● **DATA ROWS**
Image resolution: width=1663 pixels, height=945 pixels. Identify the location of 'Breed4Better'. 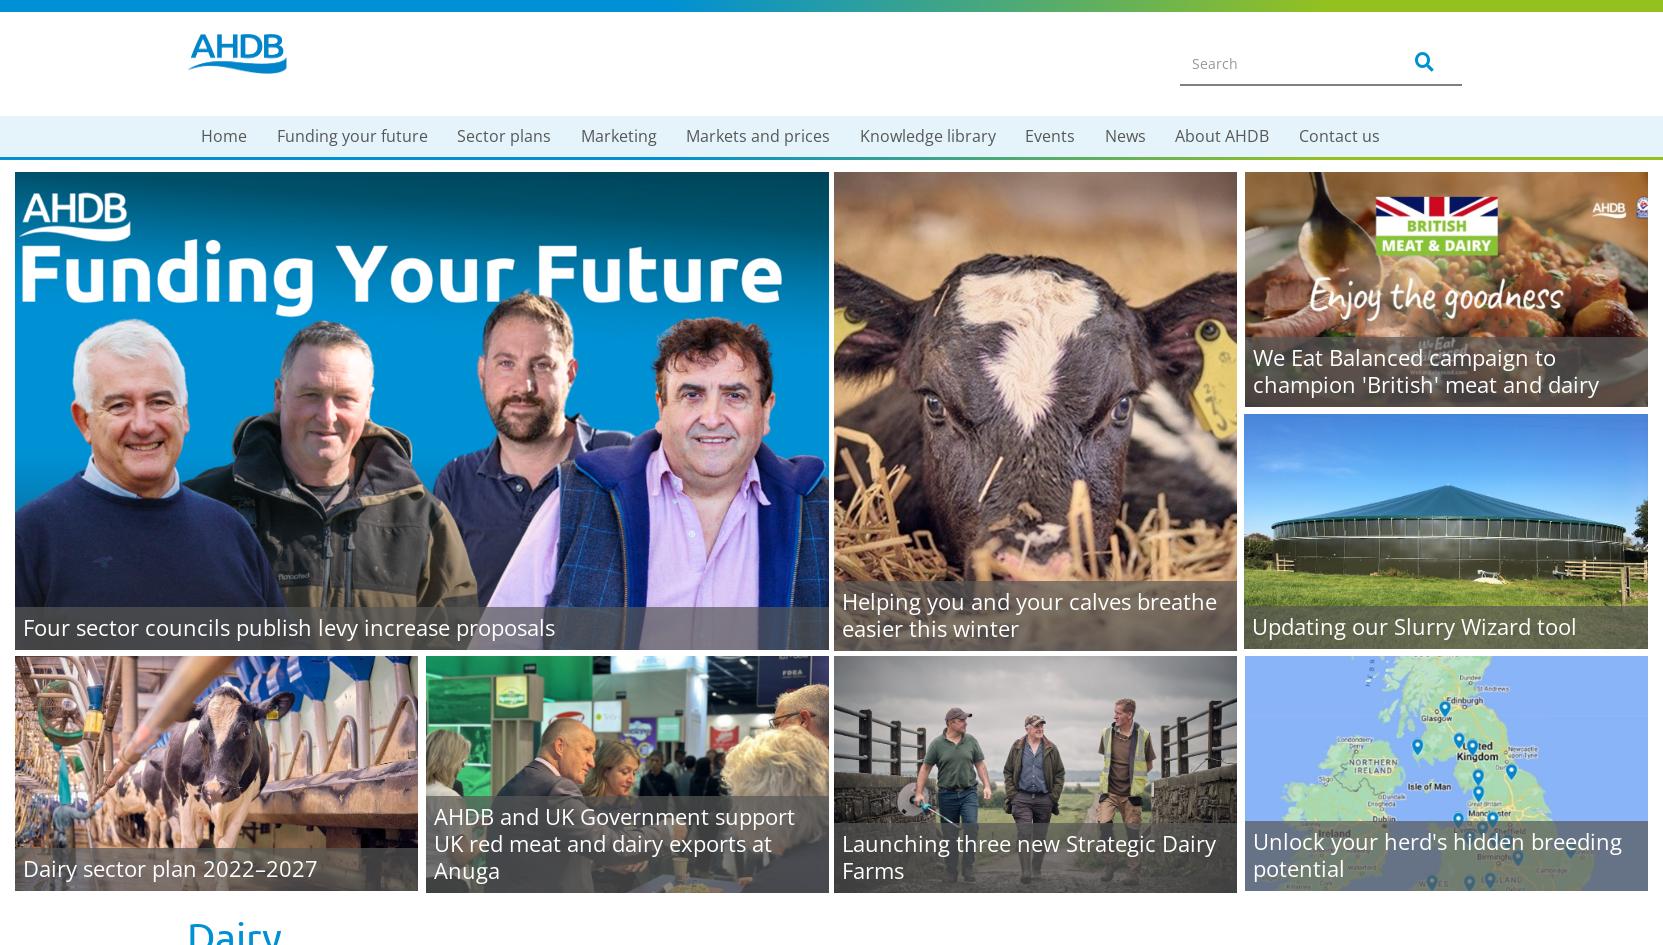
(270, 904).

==

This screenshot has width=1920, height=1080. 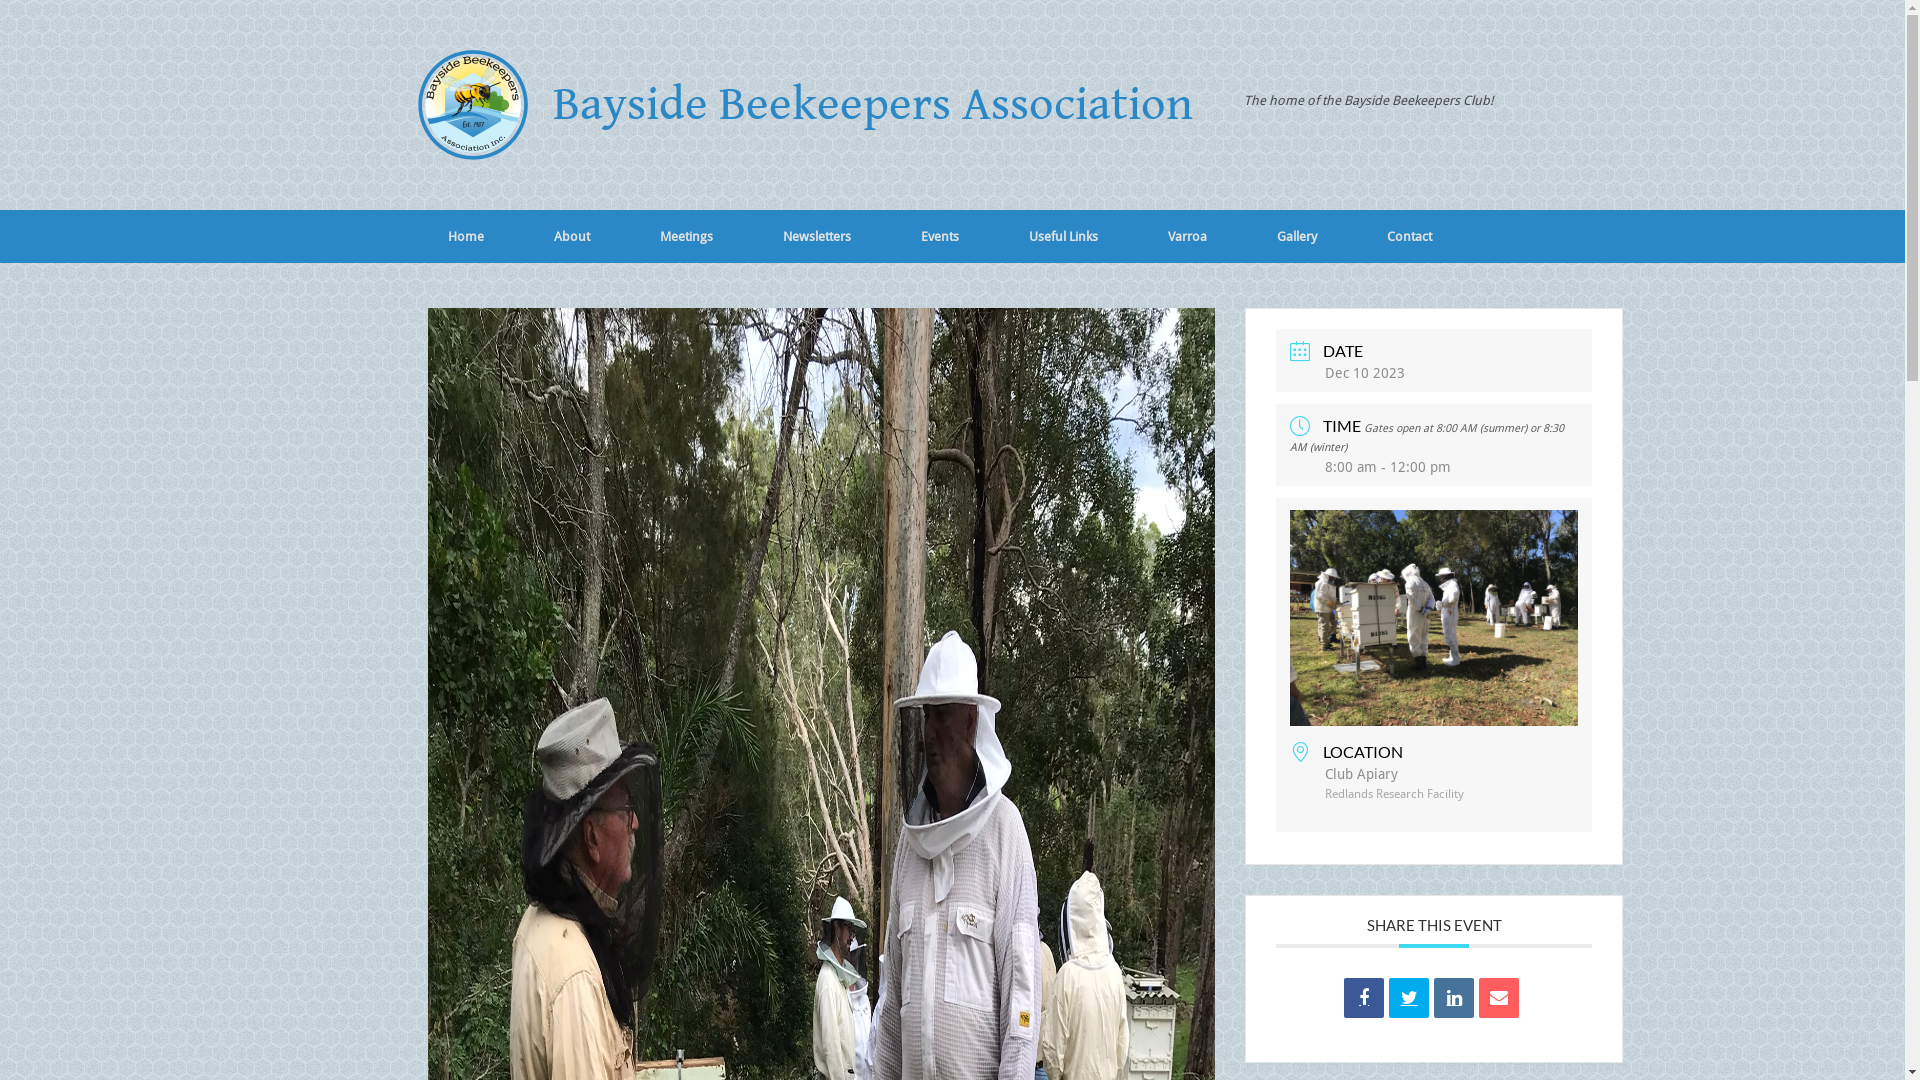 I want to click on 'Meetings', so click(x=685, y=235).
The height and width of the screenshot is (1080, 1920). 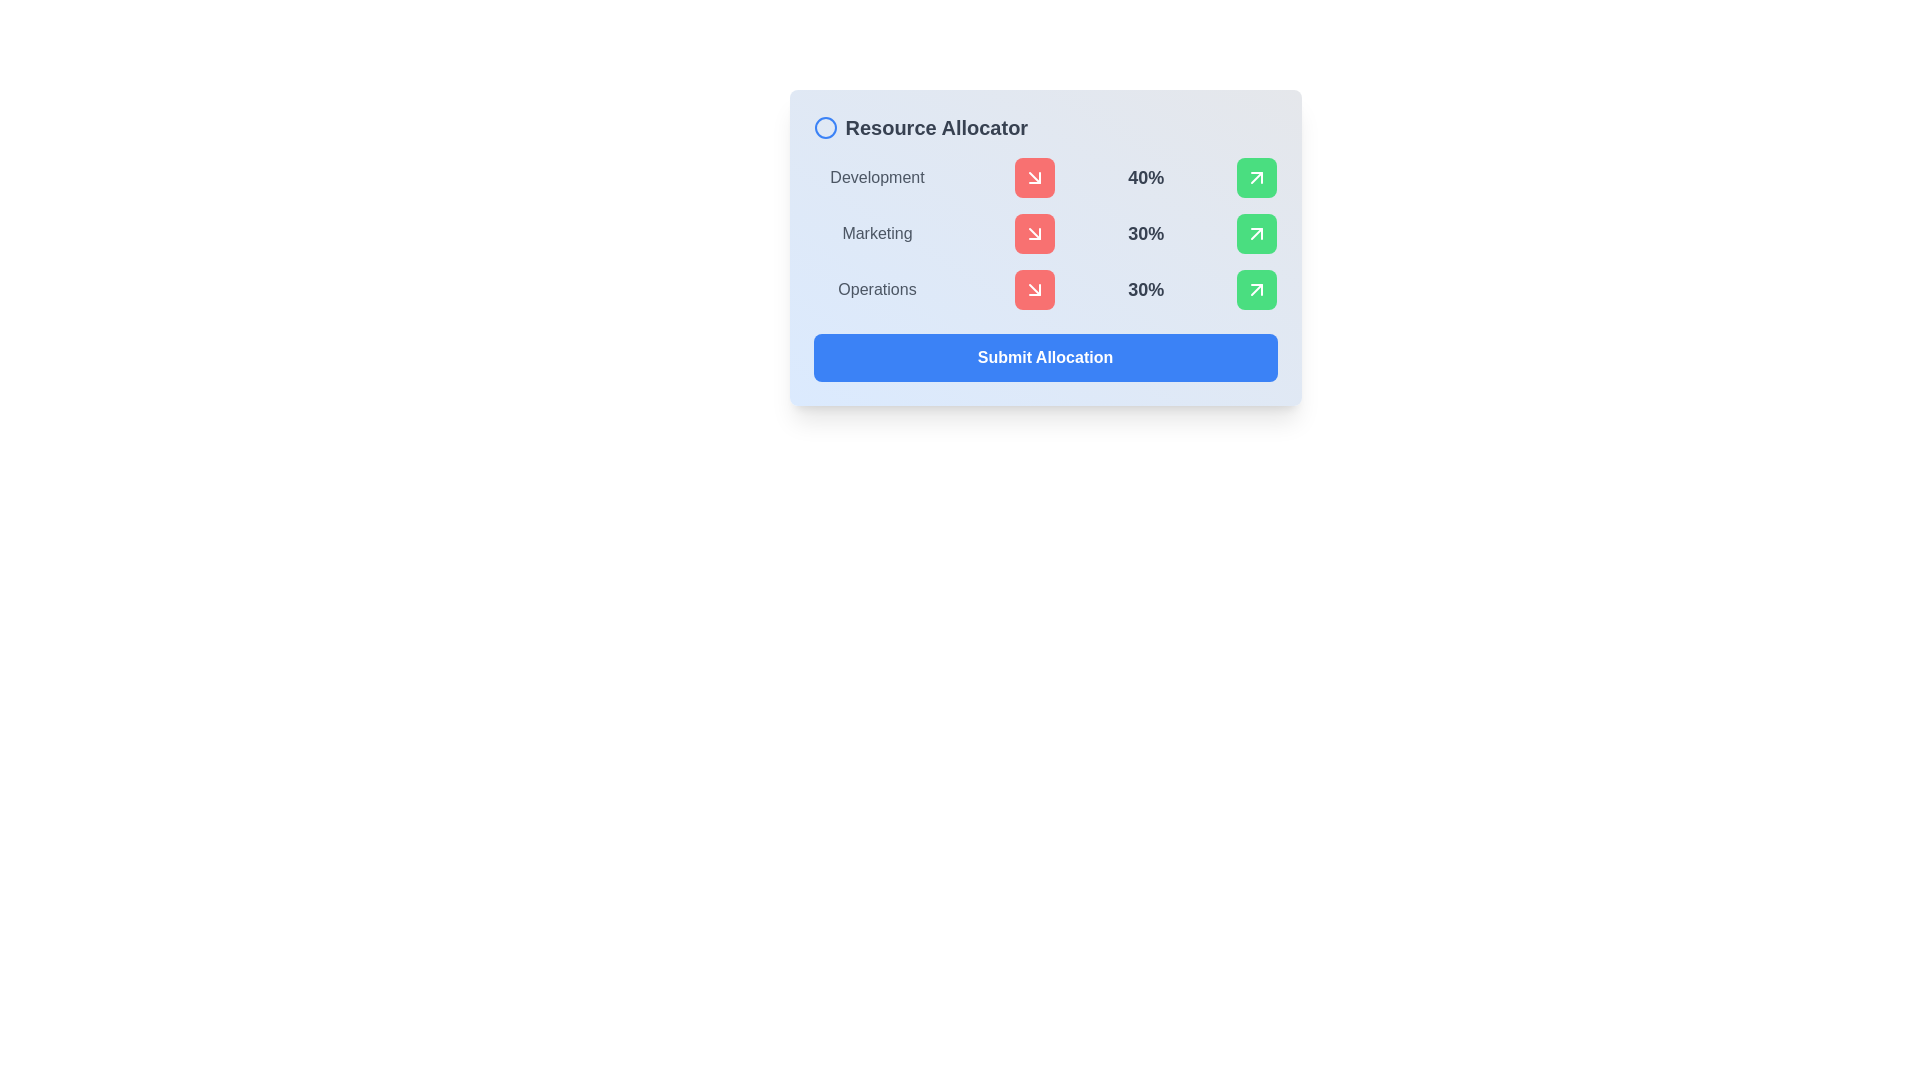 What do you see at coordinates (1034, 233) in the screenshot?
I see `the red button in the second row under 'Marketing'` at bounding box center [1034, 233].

● **WORK INSTRUCTIONS**
Please rewrite the entries from the line with "Image resolution: width=1663" through the line with "(270, 904).", changing "location" to "position" and keeping everything else the same. Leave the pictures out.

● **CORRECT RESULT**
Image resolution: width=1663 pixels, height=945 pixels. Identify the position of 'Breed4Better'. 
(270, 904).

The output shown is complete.